Would anyone be interested in doing a long term NSFW RP with me ? I had an idea I'd like to try that comes in two versions, both are long term. One is a transformation version and the other doesn't have transformation.
The idea is a Human gets teleported to an alternate reality that replaces Humans with Furries. The Human (who I will RP as) gets discovered by scientists (You will RP as the main scientist). The two different versions have the Human slowly turning into a furry (the human will become a Neko first the final result will be either of my fursonas (a wolf or a fox, whichever you'd prefer).
We can RP either through PM or Discord, my Discord is BodiRockDog22. If you are interested either send me a PM or message me on Discord, I'm in school right now so I can't reply on Discord until lunch (in an hour and a half or so) or I get home.
The RP is open to Males and Females.


----------



## Silent_Alpha (May 21, 2018)

Wolf22red said:


> Would anyone be interested in doing a long term NSFW RP with me ? I had an idea I'd like to try that comes in two versions, both are long term. One is a transformation version and the other doesn't have transformation.
> The idea is a Human gets teleported to an alternate reality that replaces Humans with Furries. The Human (who I will RP as) gets discovered by scientists (You will RP as the main scientist). The two different versions have the Human slowly turning into a furry (the human will become a Neko first the final result will be either of my fursonas (a wolf or a fox, whichever you'd prefer).
> We can RP either through PM or Discord, my Discord is BodiRockDog22. If you are interested either send me a PM or message me on Discord, I'm in school right now so I can't reply on Discord until lunch (in an hour and a half or so) or I get home.
> The RP is open to Males and Females.



Sure Im down to do it. Id rather do it on pm.


----------



## Wolf22red (May 21, 2018)

do you want it to be the transformation version or none transformation version ? Also will you be Male or Female ?


----------



## Silent_Alpha (May 21, 2018)

Wolf22red said:


> do you want it to be the transformation version or none transformation version ? Also will you be Male or Female ?
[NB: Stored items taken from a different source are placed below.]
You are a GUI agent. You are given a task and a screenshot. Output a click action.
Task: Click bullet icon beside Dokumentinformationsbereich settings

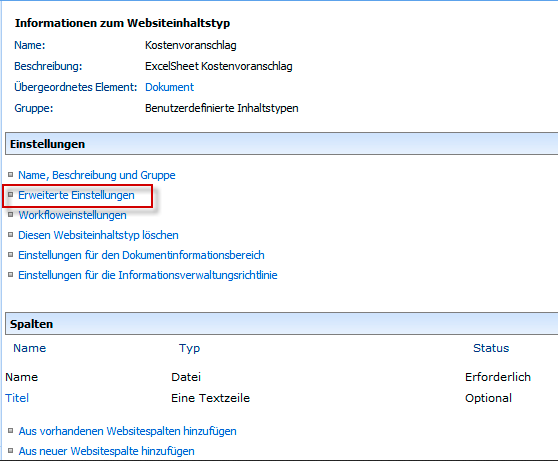(10, 254)
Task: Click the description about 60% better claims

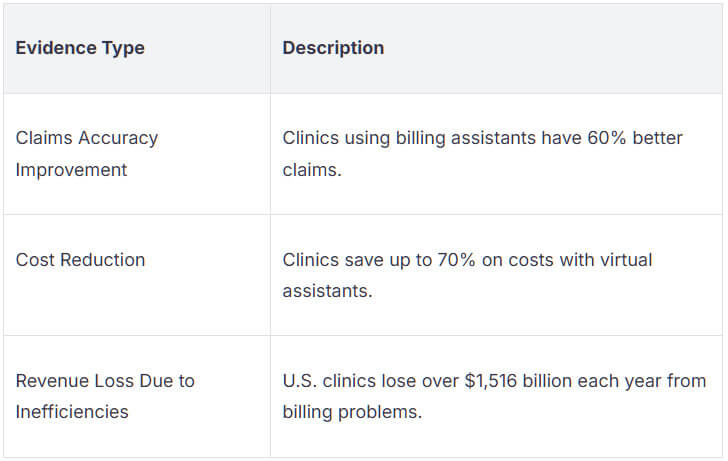Action: [482, 154]
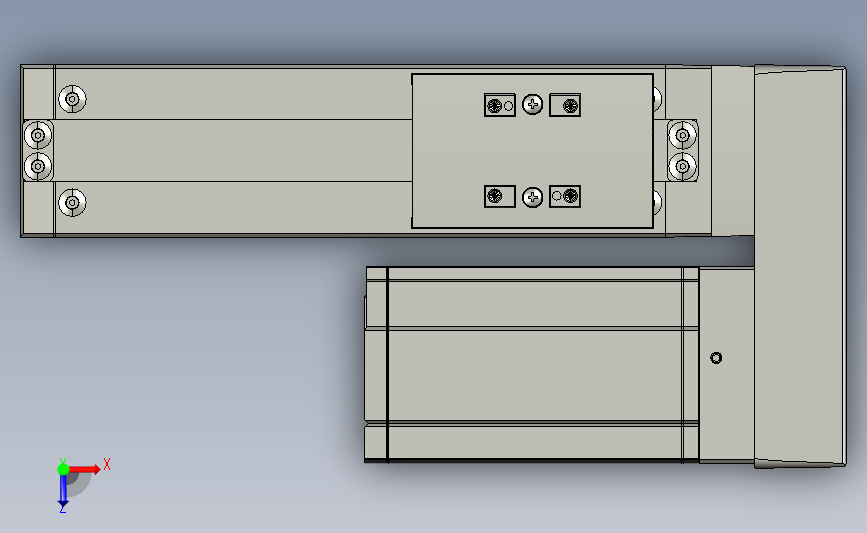The height and width of the screenshot is (533, 867).
Task: Pick the lower bolt on the left end block
Action: pyautogui.click(x=38, y=166)
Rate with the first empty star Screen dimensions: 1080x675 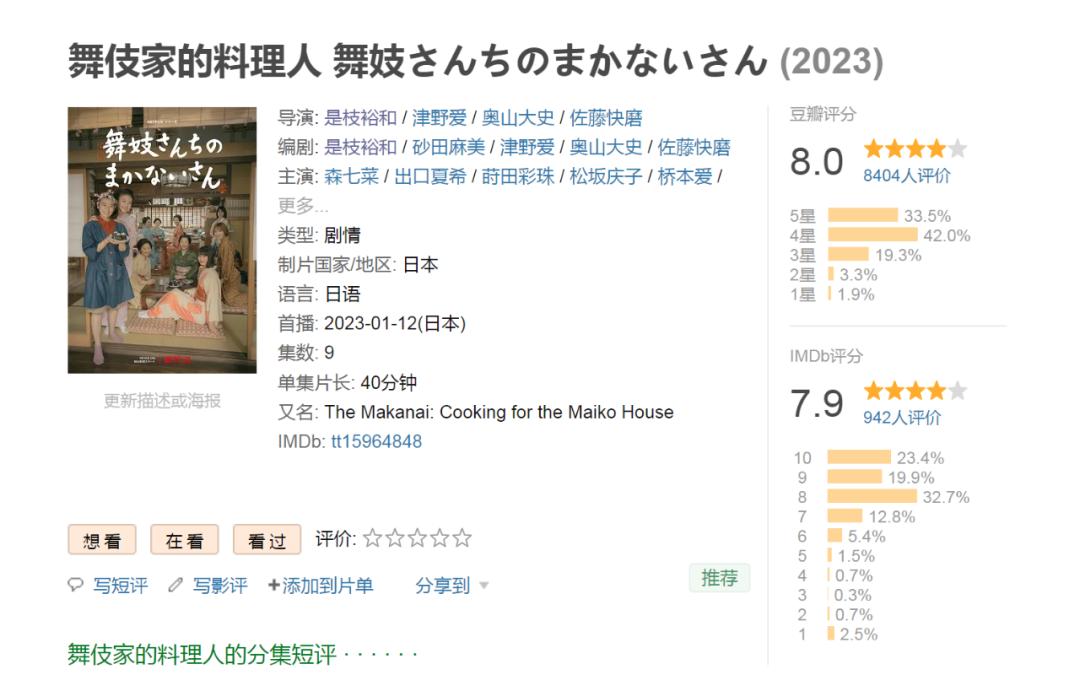coord(373,539)
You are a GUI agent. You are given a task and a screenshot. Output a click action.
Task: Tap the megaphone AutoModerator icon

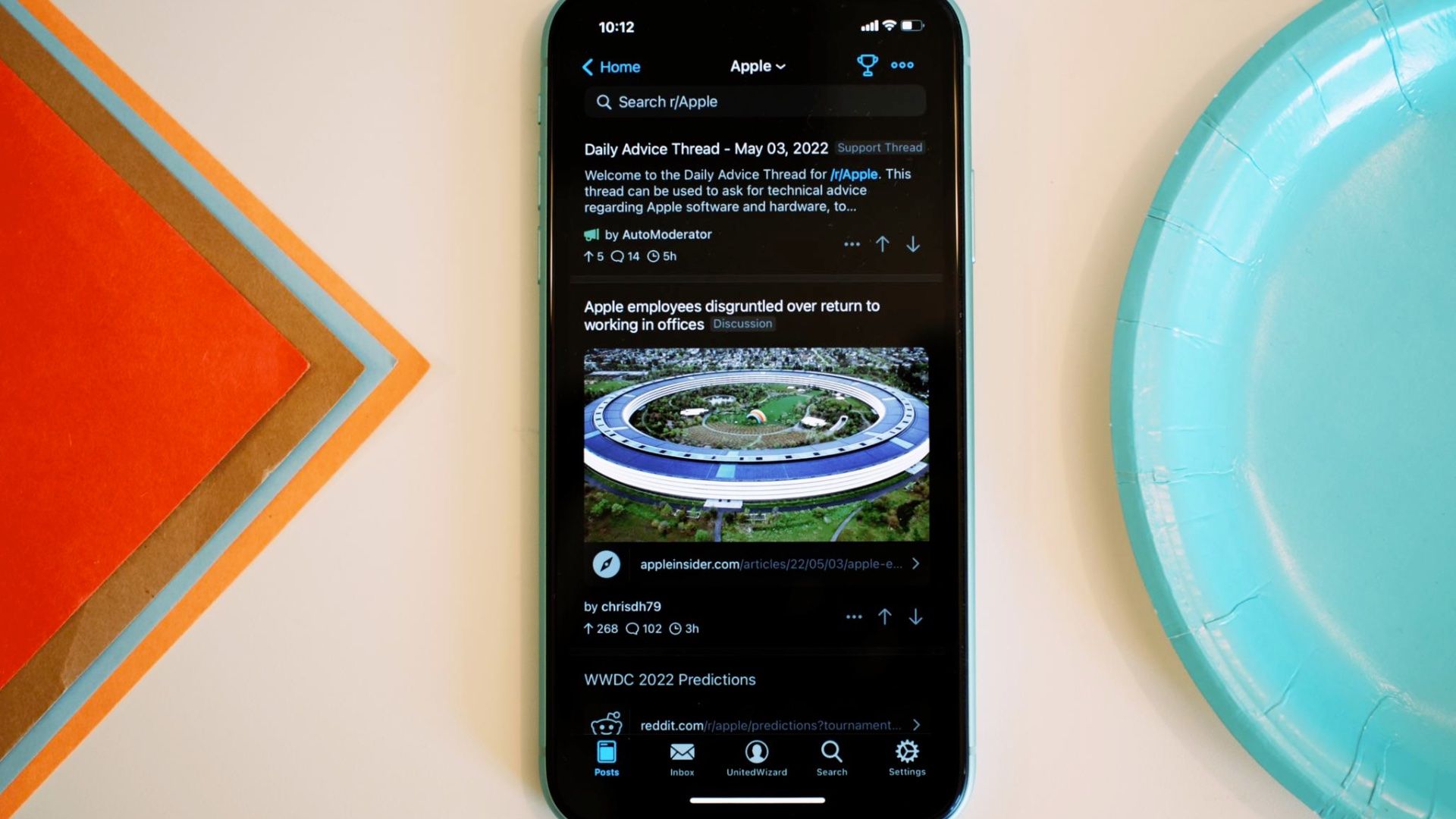590,233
Ill do the transformation one and Ill be a male


----------



## Wolf22red (May 21, 2018)

okay so do you want me to make the starter for the RP or do you want to try ?


----------



## Silent_Alpha (May 21, 2018)

Wolf22red said:


> okay so do you want me to make the starter for the RP or do you want to try ?



Well man its your RP you can start it any way you want and ill go along with you


----------



## Wolf22red (May 21, 2018)

Okay last question want the Human to turn into a Wolf or a Fox ?


----------



## Silent_Alpha (May 21, 2018)

Wolf22red said:


> Okay last question want the Human to turn into a Wolf or a Fox ?



Wolf


----------



## Wolf22red (May 22, 2018)

Okay want me to be male or female ? I am in school right now so I'll make the starter when I get home.


----------



## Silent_Alpha (May 22, 2018)

Wolf22red said:


> Okay want me to be male or female ? I am in school right now so I'll make the starter when I get home.



Your character can be female and Im going to school right now to. So we can start later.


----------



## Wolf22red (May 22, 2018)

(I sent the PM)


----------